> **AVAILABLE DATA**

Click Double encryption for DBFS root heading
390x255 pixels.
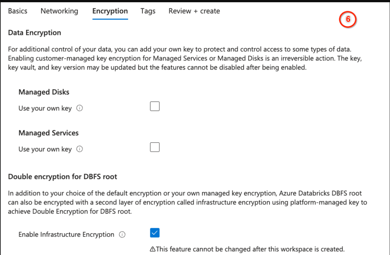[62, 177]
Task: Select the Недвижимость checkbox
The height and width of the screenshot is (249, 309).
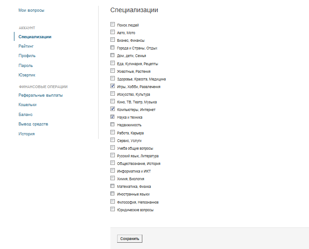Action: pos(113,125)
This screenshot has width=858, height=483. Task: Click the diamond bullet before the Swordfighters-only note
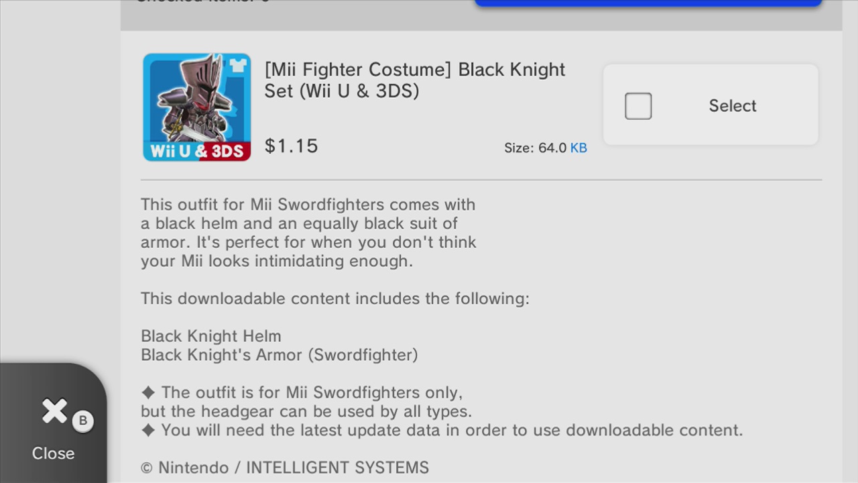click(x=149, y=392)
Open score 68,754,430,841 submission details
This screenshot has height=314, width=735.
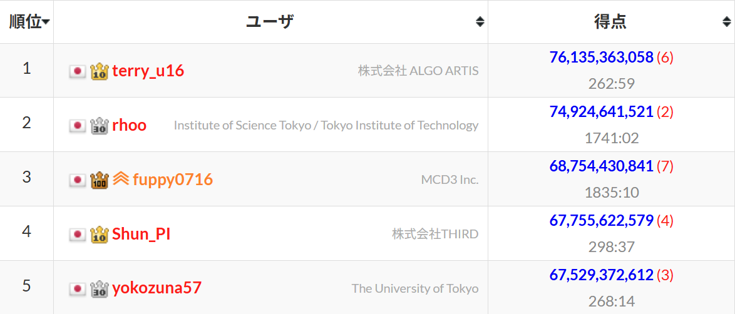[602, 166]
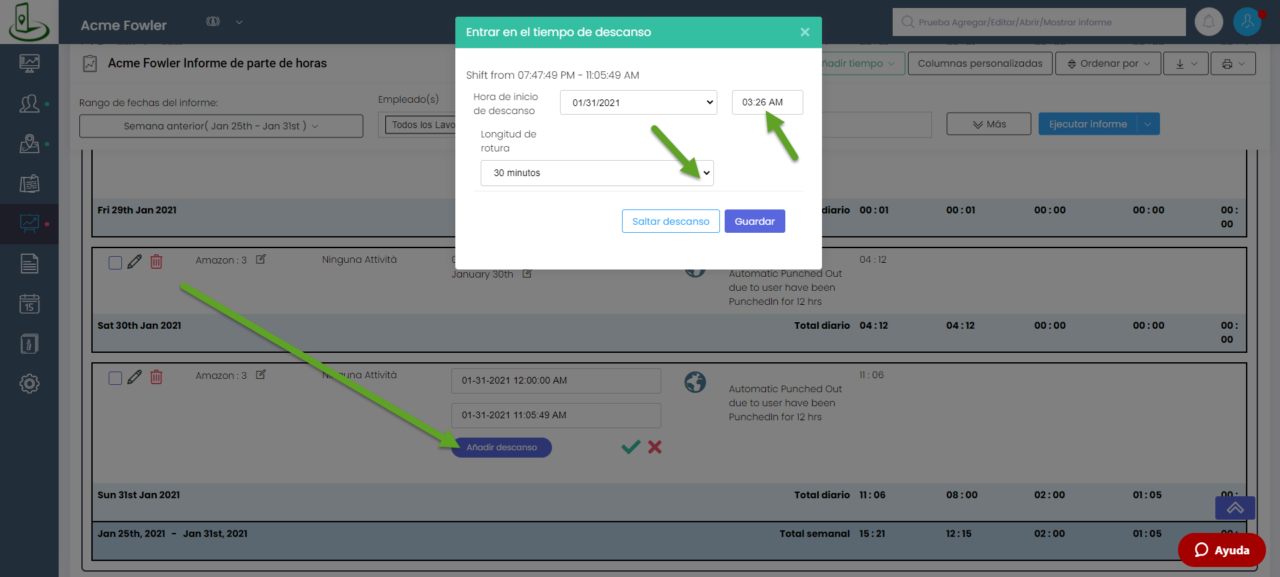Open the Semana anterior date range dropdown

click(x=221, y=126)
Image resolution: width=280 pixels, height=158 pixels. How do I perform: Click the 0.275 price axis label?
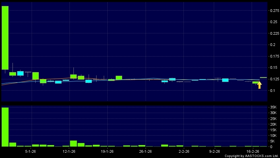(274, 11)
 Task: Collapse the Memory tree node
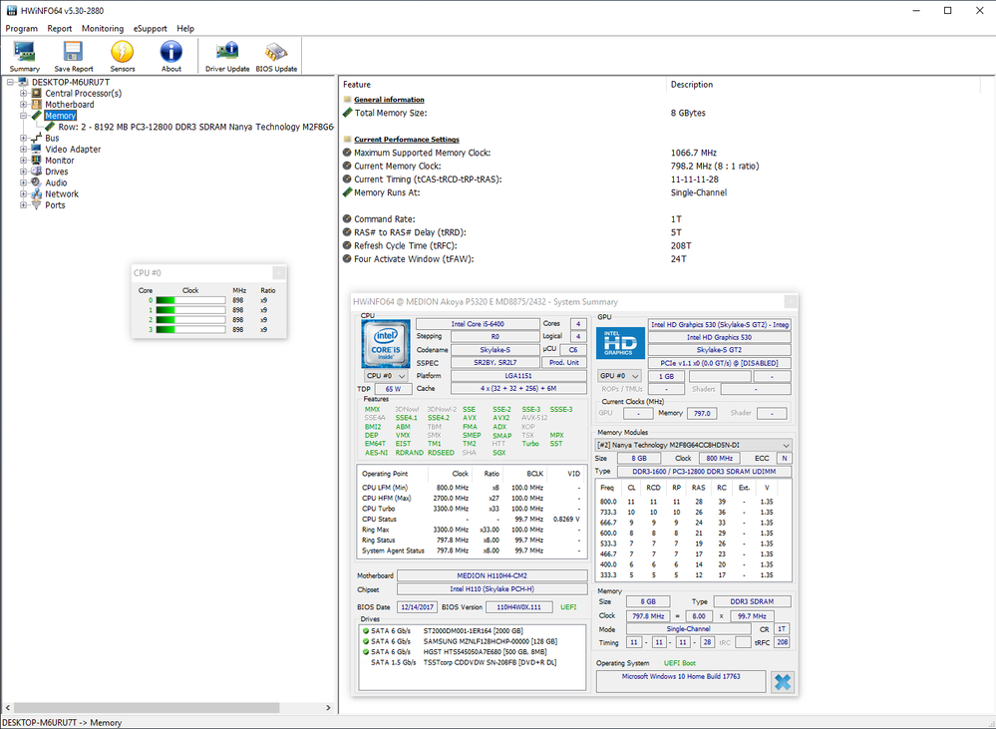point(24,116)
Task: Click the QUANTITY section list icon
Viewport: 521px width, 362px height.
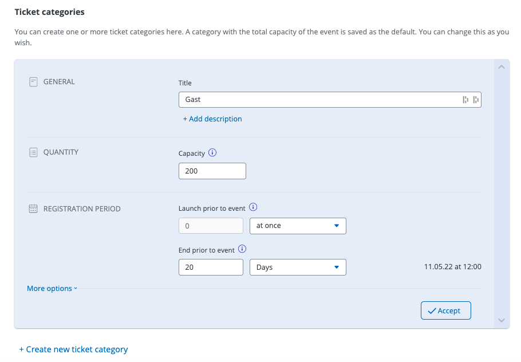Action: (33, 152)
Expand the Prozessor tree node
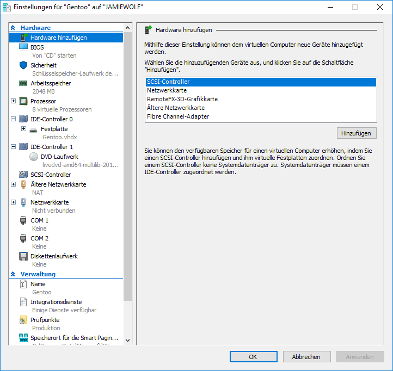The image size is (393, 371). 14,101
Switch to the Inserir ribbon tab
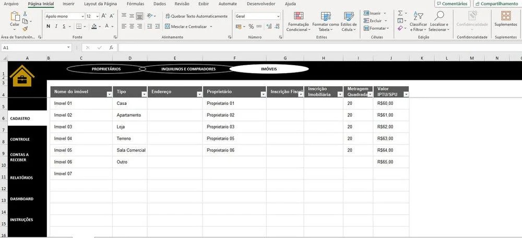This screenshot has width=522, height=238. click(68, 4)
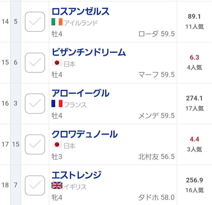Click the Japan flag under クロワデュノール

pos(57,144)
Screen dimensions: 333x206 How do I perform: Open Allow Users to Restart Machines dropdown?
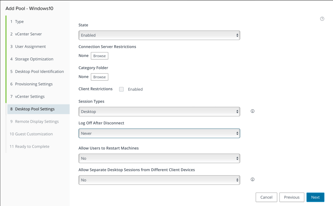click(x=159, y=158)
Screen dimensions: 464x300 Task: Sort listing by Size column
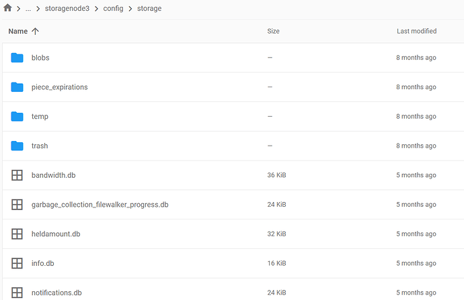tap(273, 32)
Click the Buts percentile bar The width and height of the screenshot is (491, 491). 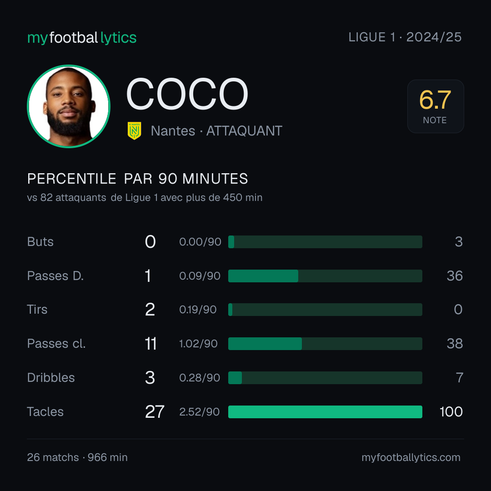pos(325,242)
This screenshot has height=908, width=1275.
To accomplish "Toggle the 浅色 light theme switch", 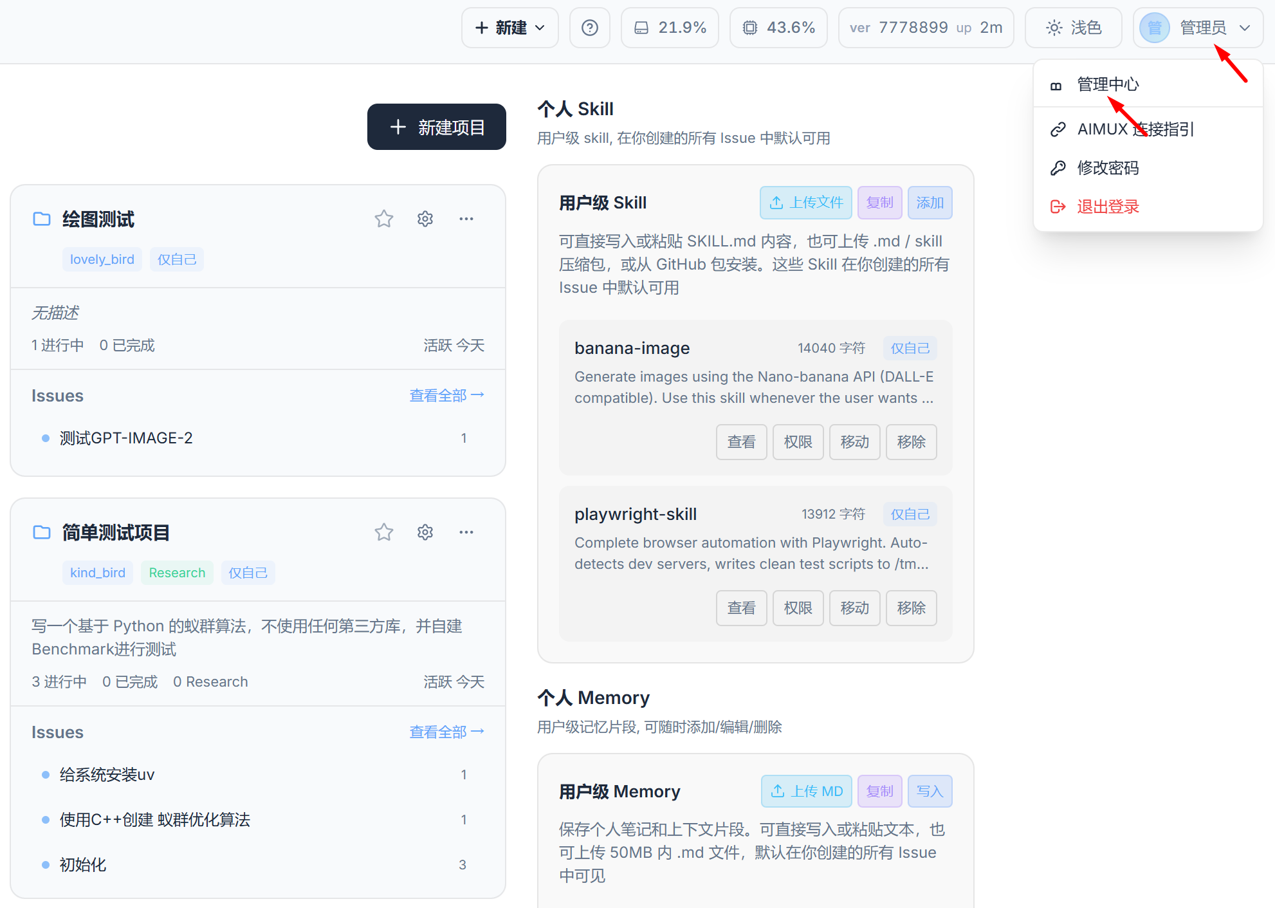I will [1074, 28].
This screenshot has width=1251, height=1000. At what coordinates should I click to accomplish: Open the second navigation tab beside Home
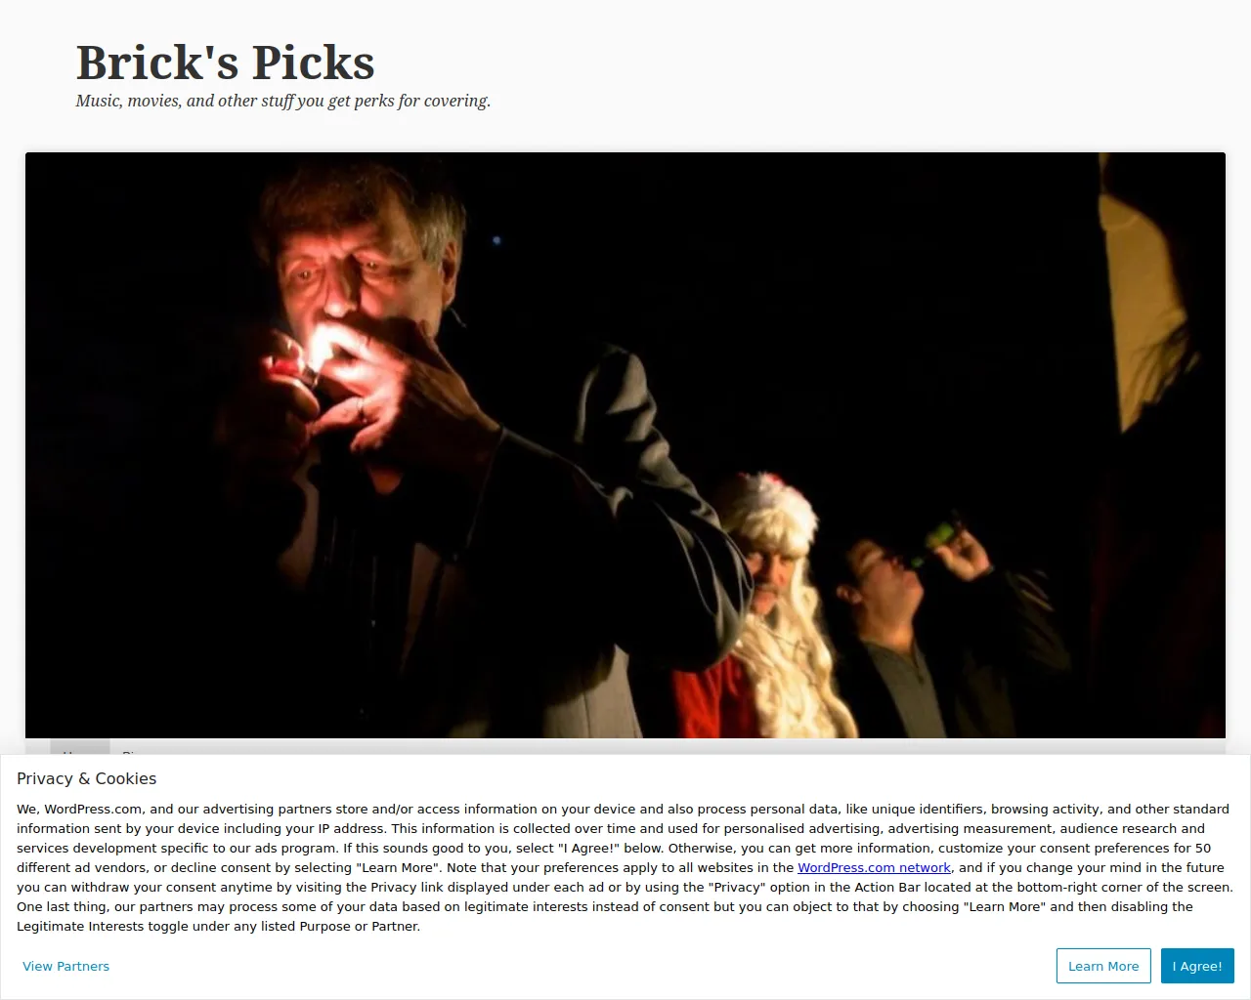tap(135, 749)
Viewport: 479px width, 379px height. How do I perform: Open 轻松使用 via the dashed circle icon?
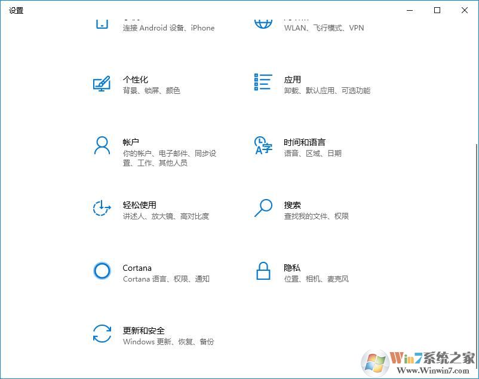(102, 209)
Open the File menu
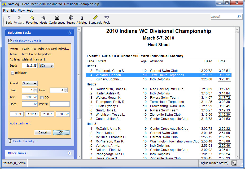Viewport: 245px width, 169px height. [x=6, y=11]
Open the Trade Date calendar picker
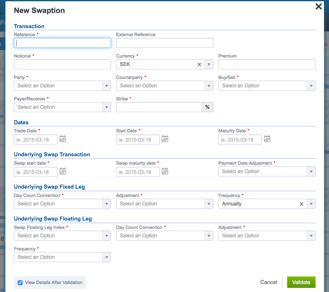 [x=63, y=139]
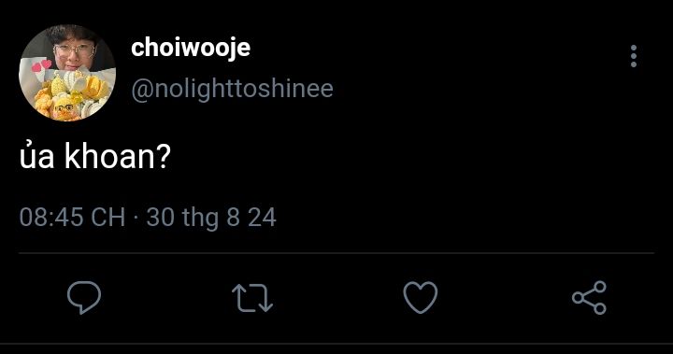The image size is (673, 354).
Task: Click the word "ủa" in tweet
Action: coord(36,156)
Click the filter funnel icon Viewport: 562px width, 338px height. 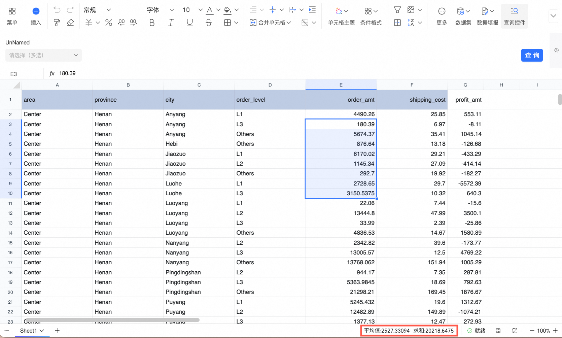pyautogui.click(x=397, y=10)
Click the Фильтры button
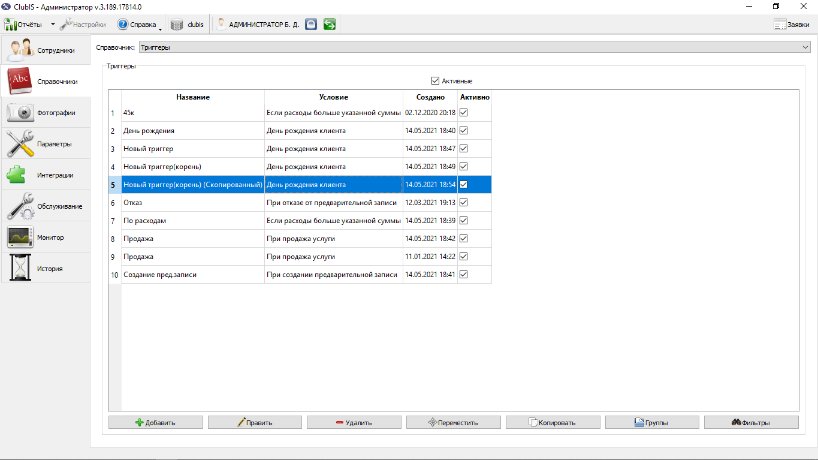The height and width of the screenshot is (460, 818). 751,422
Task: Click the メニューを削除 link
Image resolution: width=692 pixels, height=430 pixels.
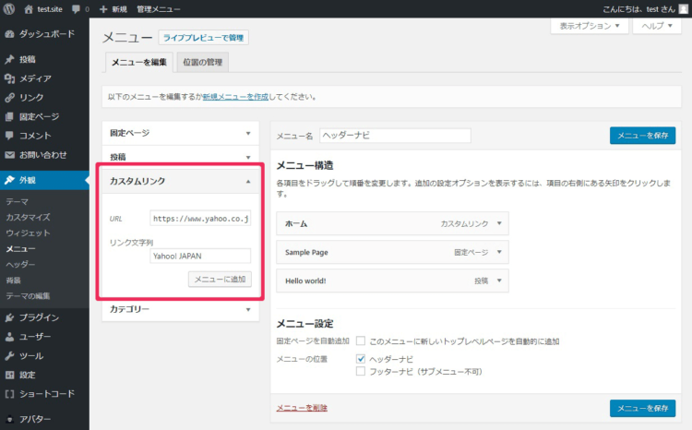Action: coord(302,407)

> **EXERCISE**
Copy exactly, and only, the lines from the line containing "Click the Фильтры button" through the final line of the material above, with no pictures.

> **WRITTEN RESPONSE**
Click the Фильтры button
The height and width of the screenshot is (460, 818). 751,422
Task: Click the メニューを削除 link
Image resolution: width=692 pixels, height=430 pixels.
Action: coord(302,407)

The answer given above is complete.